**Problem statement**
Report how many lines of the material below contain the word "width". Give only the number.

**Supplied data**
☆ ☆ ☆ ☆

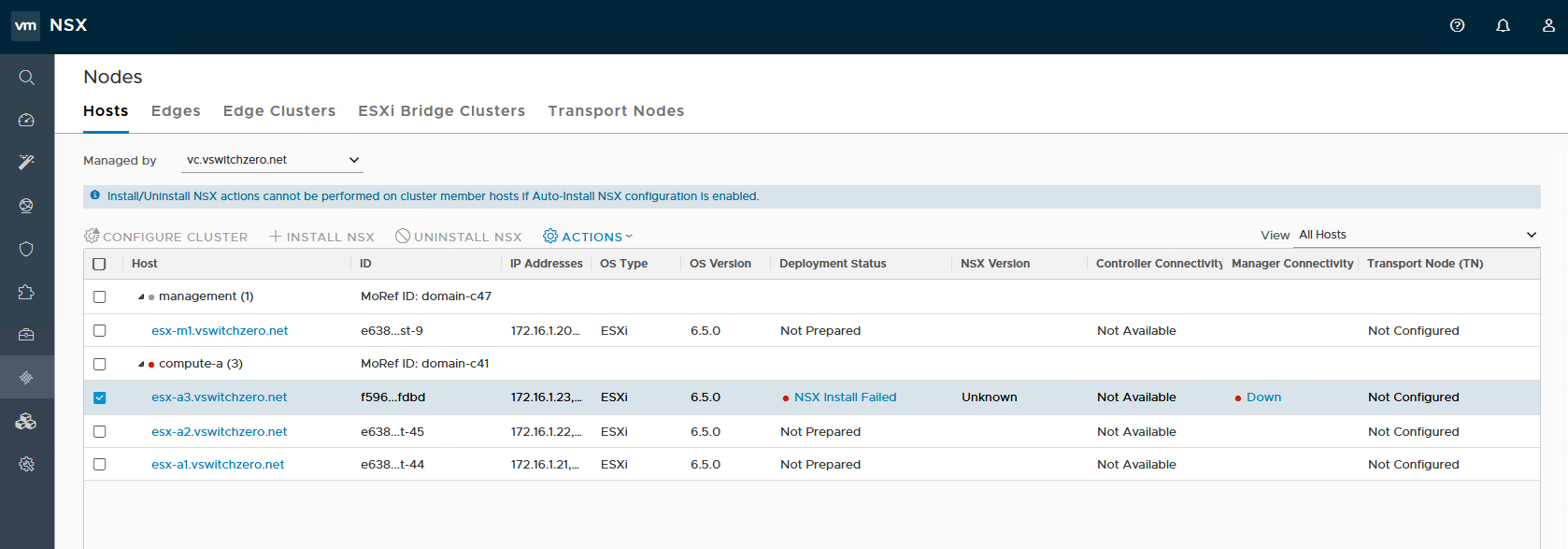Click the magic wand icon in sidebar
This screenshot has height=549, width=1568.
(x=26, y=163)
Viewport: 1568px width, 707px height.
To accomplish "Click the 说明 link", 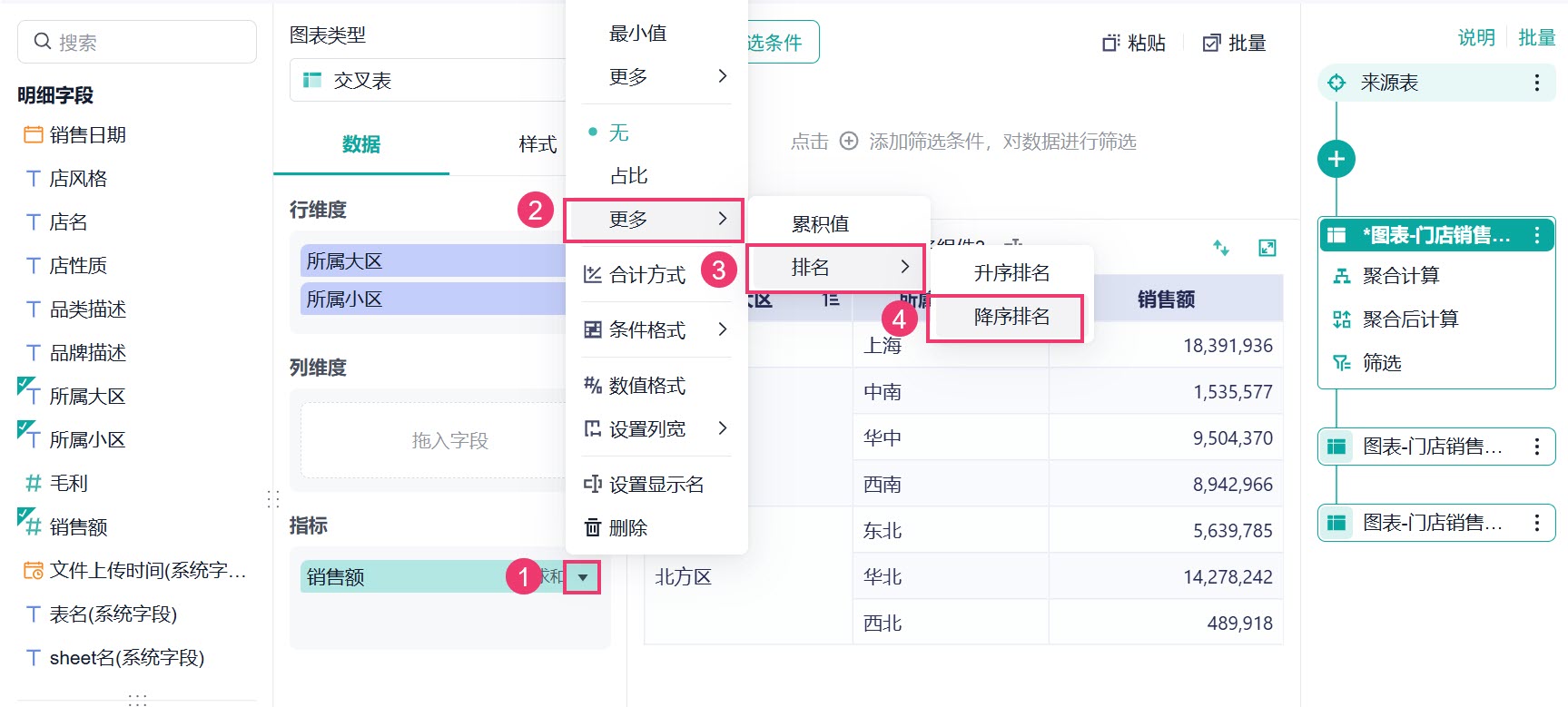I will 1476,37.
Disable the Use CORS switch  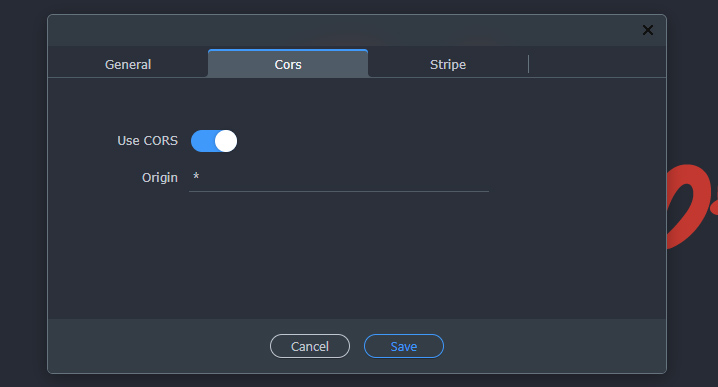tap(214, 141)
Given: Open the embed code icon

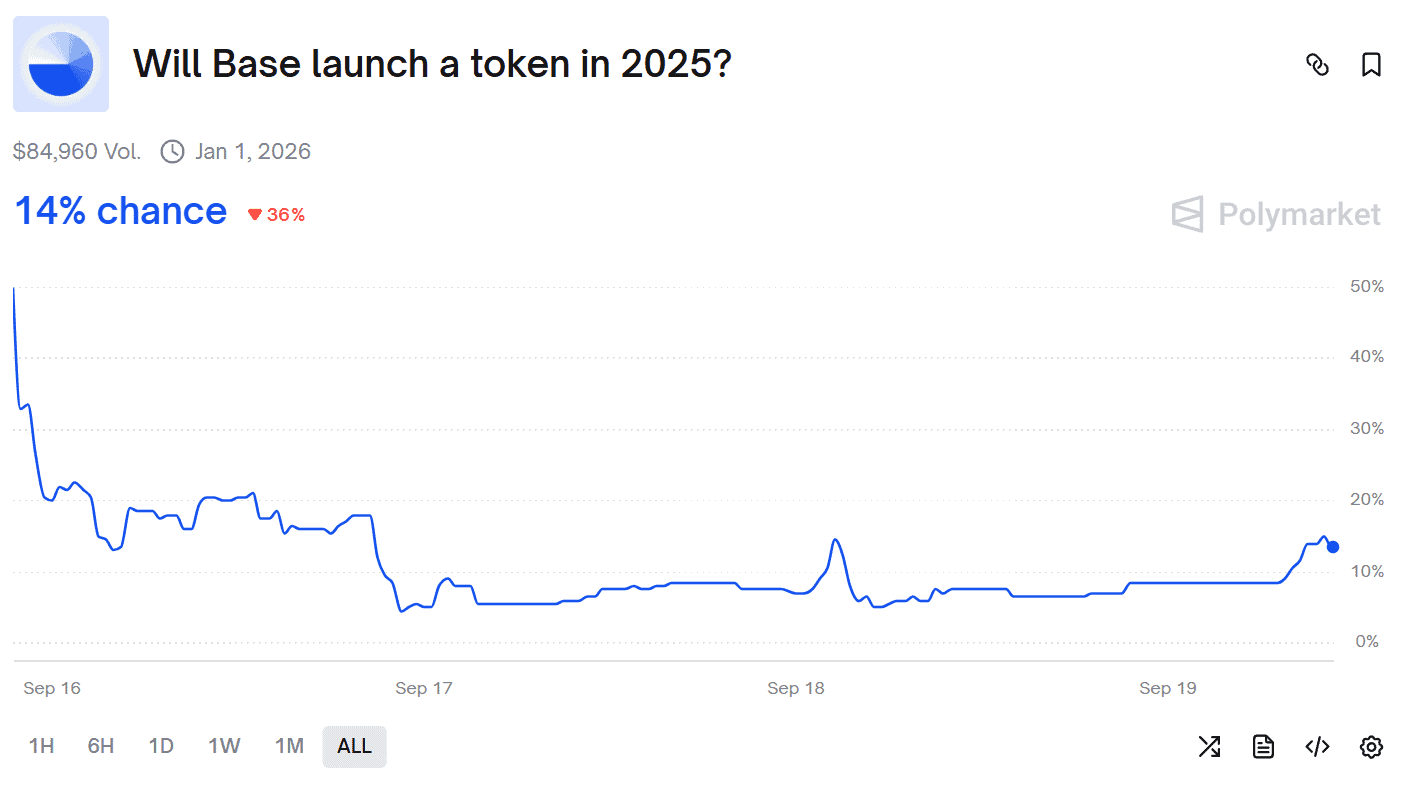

☆ ☆ ☆ ☆

**Task result**
2